**INSTRUCTIONS FOR THE TASK**
What you return must be an exact copy of the lines in the listing below between the line holding "Impressum (70, 2171)" and the line holding "Microsoft (46, 1527)", inclusive, and nothing more.
══════════
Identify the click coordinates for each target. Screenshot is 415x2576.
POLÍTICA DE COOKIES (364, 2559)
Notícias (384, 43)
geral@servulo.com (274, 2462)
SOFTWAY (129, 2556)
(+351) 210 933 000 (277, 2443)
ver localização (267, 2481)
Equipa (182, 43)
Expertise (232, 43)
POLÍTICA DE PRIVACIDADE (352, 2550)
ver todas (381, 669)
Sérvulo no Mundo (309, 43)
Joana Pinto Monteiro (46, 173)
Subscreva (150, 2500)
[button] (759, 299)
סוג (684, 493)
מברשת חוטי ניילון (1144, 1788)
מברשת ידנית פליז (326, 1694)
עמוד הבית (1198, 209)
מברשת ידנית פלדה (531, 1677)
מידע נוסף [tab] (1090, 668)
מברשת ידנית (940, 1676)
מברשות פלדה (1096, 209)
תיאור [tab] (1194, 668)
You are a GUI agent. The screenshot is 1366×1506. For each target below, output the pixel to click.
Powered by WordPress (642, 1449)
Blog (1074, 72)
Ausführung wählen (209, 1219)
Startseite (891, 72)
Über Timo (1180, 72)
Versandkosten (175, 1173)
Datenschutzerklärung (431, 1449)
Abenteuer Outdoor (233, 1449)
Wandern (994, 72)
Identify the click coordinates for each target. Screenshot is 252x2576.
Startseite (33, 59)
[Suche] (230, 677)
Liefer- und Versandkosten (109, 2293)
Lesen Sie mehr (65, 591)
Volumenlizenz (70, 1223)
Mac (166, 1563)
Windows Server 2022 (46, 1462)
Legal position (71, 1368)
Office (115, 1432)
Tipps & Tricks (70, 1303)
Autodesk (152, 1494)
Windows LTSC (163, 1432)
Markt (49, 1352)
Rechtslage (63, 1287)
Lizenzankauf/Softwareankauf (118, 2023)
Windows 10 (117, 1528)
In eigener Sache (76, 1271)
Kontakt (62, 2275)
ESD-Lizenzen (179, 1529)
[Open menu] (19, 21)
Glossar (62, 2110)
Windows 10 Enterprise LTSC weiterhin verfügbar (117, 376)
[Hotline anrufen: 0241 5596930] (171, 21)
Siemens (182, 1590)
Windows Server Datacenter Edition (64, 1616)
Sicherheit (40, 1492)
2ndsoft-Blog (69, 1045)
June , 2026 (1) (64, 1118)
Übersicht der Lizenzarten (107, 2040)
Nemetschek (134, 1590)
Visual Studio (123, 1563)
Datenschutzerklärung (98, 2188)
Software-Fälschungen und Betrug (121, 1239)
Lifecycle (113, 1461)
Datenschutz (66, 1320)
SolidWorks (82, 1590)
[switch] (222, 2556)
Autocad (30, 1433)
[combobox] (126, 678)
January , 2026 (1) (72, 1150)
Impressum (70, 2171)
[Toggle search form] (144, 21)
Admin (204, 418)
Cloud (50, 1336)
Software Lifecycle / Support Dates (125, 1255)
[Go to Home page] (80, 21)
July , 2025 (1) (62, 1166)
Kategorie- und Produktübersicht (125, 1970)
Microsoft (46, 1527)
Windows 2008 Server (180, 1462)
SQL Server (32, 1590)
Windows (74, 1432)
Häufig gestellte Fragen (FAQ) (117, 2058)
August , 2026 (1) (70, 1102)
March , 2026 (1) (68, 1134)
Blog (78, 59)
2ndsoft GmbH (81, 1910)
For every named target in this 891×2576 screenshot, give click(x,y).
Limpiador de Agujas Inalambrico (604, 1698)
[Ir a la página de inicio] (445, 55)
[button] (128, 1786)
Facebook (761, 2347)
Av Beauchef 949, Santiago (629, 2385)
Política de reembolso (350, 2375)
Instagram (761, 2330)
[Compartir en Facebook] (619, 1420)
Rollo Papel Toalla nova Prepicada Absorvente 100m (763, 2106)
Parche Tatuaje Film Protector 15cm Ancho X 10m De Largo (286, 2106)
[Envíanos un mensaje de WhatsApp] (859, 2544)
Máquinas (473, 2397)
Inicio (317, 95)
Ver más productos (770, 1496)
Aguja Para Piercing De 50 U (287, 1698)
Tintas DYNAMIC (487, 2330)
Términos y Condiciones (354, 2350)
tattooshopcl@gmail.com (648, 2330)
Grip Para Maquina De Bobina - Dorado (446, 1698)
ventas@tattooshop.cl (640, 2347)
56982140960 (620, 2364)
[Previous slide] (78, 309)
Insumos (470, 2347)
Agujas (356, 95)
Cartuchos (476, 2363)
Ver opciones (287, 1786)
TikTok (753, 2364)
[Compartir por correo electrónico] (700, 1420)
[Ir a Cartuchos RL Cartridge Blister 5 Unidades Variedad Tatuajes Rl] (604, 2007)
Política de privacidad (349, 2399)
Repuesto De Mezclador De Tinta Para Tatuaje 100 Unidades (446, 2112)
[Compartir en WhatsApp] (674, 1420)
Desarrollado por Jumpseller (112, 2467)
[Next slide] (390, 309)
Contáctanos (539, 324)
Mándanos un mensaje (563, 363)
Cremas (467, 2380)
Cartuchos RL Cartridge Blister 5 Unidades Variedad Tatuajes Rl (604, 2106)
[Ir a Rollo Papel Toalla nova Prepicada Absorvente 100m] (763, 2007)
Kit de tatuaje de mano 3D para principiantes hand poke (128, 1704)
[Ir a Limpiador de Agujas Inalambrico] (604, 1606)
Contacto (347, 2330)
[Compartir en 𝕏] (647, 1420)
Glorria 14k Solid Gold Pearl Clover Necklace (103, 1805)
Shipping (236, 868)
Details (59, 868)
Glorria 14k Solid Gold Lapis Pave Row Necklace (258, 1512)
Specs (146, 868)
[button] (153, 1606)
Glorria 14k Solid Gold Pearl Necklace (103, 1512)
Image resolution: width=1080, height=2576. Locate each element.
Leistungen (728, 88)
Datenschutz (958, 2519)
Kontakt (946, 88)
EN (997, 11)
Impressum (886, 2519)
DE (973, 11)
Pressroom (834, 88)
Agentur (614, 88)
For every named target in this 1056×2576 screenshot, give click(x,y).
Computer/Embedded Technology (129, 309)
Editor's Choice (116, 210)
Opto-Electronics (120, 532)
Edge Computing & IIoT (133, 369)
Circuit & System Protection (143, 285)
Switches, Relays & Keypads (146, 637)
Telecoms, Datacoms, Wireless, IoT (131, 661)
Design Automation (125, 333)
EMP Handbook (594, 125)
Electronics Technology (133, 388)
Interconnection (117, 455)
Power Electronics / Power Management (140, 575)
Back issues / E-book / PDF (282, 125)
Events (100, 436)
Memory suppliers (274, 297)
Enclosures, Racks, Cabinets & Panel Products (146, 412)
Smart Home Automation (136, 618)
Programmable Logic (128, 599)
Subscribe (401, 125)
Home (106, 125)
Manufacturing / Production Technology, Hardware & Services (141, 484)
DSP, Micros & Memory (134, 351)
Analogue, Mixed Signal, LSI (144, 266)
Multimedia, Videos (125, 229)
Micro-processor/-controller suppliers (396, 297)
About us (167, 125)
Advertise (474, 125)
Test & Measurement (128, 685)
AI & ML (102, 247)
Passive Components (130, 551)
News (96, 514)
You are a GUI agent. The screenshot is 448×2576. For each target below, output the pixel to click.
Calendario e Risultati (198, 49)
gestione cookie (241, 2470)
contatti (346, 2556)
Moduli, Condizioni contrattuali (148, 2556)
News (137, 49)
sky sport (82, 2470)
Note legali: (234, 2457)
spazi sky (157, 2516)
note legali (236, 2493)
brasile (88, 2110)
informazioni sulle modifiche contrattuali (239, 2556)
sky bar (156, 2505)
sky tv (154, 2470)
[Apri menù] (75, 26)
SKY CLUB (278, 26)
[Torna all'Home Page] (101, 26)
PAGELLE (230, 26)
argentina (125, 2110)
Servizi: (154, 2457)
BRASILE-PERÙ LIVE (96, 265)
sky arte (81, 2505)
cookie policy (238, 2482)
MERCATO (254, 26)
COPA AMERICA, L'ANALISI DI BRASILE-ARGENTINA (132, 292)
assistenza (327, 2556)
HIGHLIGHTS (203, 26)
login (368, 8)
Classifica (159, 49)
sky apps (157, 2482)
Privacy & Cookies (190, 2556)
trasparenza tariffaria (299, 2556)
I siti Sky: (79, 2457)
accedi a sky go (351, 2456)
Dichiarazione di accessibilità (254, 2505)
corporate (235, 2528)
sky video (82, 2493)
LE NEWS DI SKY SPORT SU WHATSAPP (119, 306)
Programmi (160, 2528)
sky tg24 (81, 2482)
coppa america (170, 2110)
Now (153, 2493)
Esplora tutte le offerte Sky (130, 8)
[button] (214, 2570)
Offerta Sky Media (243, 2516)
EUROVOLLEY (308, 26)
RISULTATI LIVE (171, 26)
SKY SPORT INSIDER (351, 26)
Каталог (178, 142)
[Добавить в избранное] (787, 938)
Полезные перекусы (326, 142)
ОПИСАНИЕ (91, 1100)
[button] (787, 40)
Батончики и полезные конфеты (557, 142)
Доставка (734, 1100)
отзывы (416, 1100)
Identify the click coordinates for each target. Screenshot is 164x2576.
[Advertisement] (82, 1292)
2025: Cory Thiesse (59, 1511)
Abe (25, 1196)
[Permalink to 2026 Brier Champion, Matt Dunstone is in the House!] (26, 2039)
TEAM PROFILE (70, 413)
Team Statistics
══════════
**RESULT FOR THIS TASK**
Impressum (70, 2171)
[Toggle search form] (144, 21)
Admin (204, 418)
Cloud (50, 1336)
Software Lifecycle / Support Dates (125, 1255)
[Go to Home page] (80, 21)
July , 2025 (1) (62, 1166)
Kategorie- und Produktübersicht (125, 1970)
Microsoft (46, 1527)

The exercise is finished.